**Text to read**
— begin —

This Italian Renaissance Revival building, built in 1889 during the gold rush days had fallen into disrepair during the Great Depression and languished until Barbara and Dwight Sidway took possession. The dark interior with its ornate wood paneling, enormous columns seems have come alive, shining and welcoming.

My sister Sue, her teenage daughter, Brooke, and I are staying here on a Thanksgiving visit to our mom who lives in Baker. Brooke has never stayed in a hotel before and it's great to watch her fall in love with this place. When we arrived Brooke was agog, amazed that we were actually going to stay in this grand hotel. We opened the door to our Parlor Suite and Brooke was dumbstruck for a moment, agape. The rooms are spacious and beautifully furnished, but it's those 14' tall ceilings and 11' tall arched windows that get you. Brooke danced her way through, spinning and twirling in the living room and huge tiled bathroom, then taking a full body leap onto the four-poster canopied bed, sprawling luxuriously.

We played scrabble until late and the next morning were awakened by the sound of cattle. Brooke, was the first to hear it, "Are those cows?" she asked. Half awake and disoriented, I thought, well, sure, we're east of the mountains in wheat and cattle country. It took me a few seconds of listening to the ruckus outside before it registered: wait, we're downtown. Hey, I thought, excited, a cattle drive! Just like the old days. Brooke and I ran to the windows, while Sue merely pulled a pillow over her head. Three stories below us on the street, much to our disappointment, was not a city full of roving bovines driven by cowboys on horses, but a rig stopped at the stop light pulling a double trailer full of noisy cattle.

— end —

**Exercise set**
• a. Decide whether each statement agrees with the hotel stay account, and please back each yes or no with the deciding words quoted from it: (i) The building was built in 1889. (ii) Sue ran to the windows along with Brooke. (iii) Brooke had stayed in a hotel before this trip.
• b. Write the next part of the hotel stay account, picking up after its final sentence.

**Saved data entries**
— begin —

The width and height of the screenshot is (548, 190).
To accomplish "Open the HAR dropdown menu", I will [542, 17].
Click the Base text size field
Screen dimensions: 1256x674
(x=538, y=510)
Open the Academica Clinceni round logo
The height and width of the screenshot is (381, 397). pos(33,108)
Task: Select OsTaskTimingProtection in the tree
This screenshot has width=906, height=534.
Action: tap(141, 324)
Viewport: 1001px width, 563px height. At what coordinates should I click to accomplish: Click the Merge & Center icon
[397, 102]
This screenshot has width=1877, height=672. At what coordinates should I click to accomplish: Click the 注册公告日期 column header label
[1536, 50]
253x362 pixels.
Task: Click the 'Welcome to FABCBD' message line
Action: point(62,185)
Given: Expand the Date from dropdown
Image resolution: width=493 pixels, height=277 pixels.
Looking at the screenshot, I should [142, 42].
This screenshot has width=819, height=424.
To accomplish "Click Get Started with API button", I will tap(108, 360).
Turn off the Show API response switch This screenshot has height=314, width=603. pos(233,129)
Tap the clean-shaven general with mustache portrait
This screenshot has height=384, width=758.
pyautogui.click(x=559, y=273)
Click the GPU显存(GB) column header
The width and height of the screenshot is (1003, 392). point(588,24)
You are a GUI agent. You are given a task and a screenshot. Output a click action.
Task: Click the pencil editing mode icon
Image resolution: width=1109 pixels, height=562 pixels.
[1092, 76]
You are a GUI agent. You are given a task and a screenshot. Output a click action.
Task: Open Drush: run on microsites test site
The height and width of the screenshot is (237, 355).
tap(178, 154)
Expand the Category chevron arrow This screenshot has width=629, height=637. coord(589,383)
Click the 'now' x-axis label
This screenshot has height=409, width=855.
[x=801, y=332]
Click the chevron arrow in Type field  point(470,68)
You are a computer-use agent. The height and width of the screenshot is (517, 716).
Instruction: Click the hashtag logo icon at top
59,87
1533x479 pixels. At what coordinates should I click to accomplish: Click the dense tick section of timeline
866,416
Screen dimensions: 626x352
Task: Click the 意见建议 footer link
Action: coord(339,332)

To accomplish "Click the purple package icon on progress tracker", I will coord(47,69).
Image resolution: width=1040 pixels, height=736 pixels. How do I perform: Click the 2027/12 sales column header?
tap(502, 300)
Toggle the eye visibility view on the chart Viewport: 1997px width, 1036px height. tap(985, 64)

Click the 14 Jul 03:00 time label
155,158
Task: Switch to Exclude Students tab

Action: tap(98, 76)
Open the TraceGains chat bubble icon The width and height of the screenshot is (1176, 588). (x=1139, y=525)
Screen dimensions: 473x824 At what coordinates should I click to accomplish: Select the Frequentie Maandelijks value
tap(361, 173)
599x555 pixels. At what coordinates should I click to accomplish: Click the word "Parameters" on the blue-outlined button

— end —

**Outputs for the tasks**
• a.
(i) Yes: "built in 1889 during the gold rush days"
(ii) No: "Brooke and I ran to the windows, while Sue merely pulled a pillow over her head."
(iii) No: "Brooke has never stayed in a hotel before"

• b.
We were awake and up so I suggested we might as well order room service. Brooke quickly commandeered the menu and we began discussing choices while her mother made gagging noises from beneath the pillow still crammed on top of her head. (Sue is not a breakfast eater. Coffee only.) Brooke and I didn't have to argue at all. We’d share a veggie omelet pancakes. When our food arrived, I opted to be a good auntie and not influence Brooke with bad habits, so we ate like adults sitting at the table. In our pajamas.

From the hotel we walked along the half-frozen Powder River to the park and Baker’s wonderful library. Easy walks also to several antique stores and Betty's Books, as well as our favorite Mexican restaurant El Erradero, where, if you go with an attractive teenage girl, the young waiters will be certain to keep filling your chips container and water glasses to overflowing.

Baker City, I-84 300 miles east of Portland.